━━━━━ Material shown ━━━━━

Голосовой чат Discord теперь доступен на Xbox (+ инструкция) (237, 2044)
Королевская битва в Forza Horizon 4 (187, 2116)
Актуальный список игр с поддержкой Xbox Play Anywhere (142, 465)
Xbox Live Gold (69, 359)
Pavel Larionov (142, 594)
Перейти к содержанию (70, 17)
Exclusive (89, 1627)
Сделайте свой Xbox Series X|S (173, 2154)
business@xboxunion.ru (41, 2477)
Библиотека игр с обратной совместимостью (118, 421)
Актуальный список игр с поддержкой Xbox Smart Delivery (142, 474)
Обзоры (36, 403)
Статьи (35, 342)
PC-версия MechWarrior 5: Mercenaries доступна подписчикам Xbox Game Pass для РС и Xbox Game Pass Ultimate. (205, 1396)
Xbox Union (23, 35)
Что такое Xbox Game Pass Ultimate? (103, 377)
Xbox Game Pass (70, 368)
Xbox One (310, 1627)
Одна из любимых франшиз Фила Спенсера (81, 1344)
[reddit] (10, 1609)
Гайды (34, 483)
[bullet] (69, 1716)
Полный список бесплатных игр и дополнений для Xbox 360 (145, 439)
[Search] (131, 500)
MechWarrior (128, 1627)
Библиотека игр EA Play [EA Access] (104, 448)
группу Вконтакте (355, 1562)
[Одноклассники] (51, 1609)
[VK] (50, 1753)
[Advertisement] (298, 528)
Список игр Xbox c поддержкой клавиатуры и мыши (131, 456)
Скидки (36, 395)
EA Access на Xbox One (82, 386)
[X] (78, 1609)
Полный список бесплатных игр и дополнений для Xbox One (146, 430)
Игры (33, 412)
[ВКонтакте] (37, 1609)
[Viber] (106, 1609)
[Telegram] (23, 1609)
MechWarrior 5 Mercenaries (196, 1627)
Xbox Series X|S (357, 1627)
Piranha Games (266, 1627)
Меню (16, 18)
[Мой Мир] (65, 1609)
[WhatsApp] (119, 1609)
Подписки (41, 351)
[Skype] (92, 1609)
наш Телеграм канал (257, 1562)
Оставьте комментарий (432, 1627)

━━━━━

■ Exercise goal
All entries given above should be transcribed exactly, with none omitted.

■ Solution
Голосовой чат Discord теперь доступен на Xbox (+ инструкция) (237, 2044)
Королевская битва в Forza Horizon 4 (187, 2116)
Актуальный список игр с поддержкой Xbox Play Anywhere (142, 465)
Xbox Live Gold (69, 359)
Pavel Larionov (142, 594)
Перейти к содержанию (70, 17)
Exclusive (89, 1627)
Сделайте свой Xbox Series X|S (173, 2154)
business@xboxunion.ru (41, 2477)
Библиотека игр с обратной совместимостью (118, 421)
Актуальный список игр с поддержкой Xbox Smart Delivery (142, 474)
Обзоры (36, 403)
Статьи (35, 342)
PC-версия MechWarrior 5: Mercenaries доступна подписчикам Xbox Game Pass для РС и Xbox Game Pass Ultimate. (205, 1396)
Xbox Union (23, 35)
Что такое Xbox Game Pass Ultimate? (103, 377)
Xbox Game Pass (70, 368)
Xbox One (310, 1627)
Одна из любимых франшиз Фила Спенсера (81, 1344)
[reddit] (10, 1609)
Гайды (34, 483)
[bullet] (69, 1716)
Полный список бесплатных игр и дополнений для Xbox 360 (145, 439)
[Search] (131, 500)
MechWarrior (128, 1627)
Библиотека игр EA Play [EA Access] (104, 448)
группу Вконтакте (355, 1562)
[Одноклассники] (51, 1609)
[VK] (50, 1753)
[Advertisement] (298, 528)
Список игр Xbox c поддержкой клавиатуры и мыши (131, 456)
Скидки (36, 395)
EA Access на Xbox One (82, 386)
[X] (78, 1609)
Полный список бесплатных игр и дополнений для Xbox One (146, 430)
Игры (33, 412)
[ВКонтакте] (37, 1609)
[Viber] (106, 1609)
[Telegram] (23, 1609)
MechWarrior 5 Mercenaries (196, 1627)
Xbox Series X|S (357, 1627)
Piranha Games (266, 1627)
Меню (16, 18)
[Мой Мир] (65, 1609)
[WhatsApp] (119, 1609)
Подписки (41, 351)
[Skype] (92, 1609)
наш Телеграм канал (257, 1562)
Оставьте комментарий (432, 1627)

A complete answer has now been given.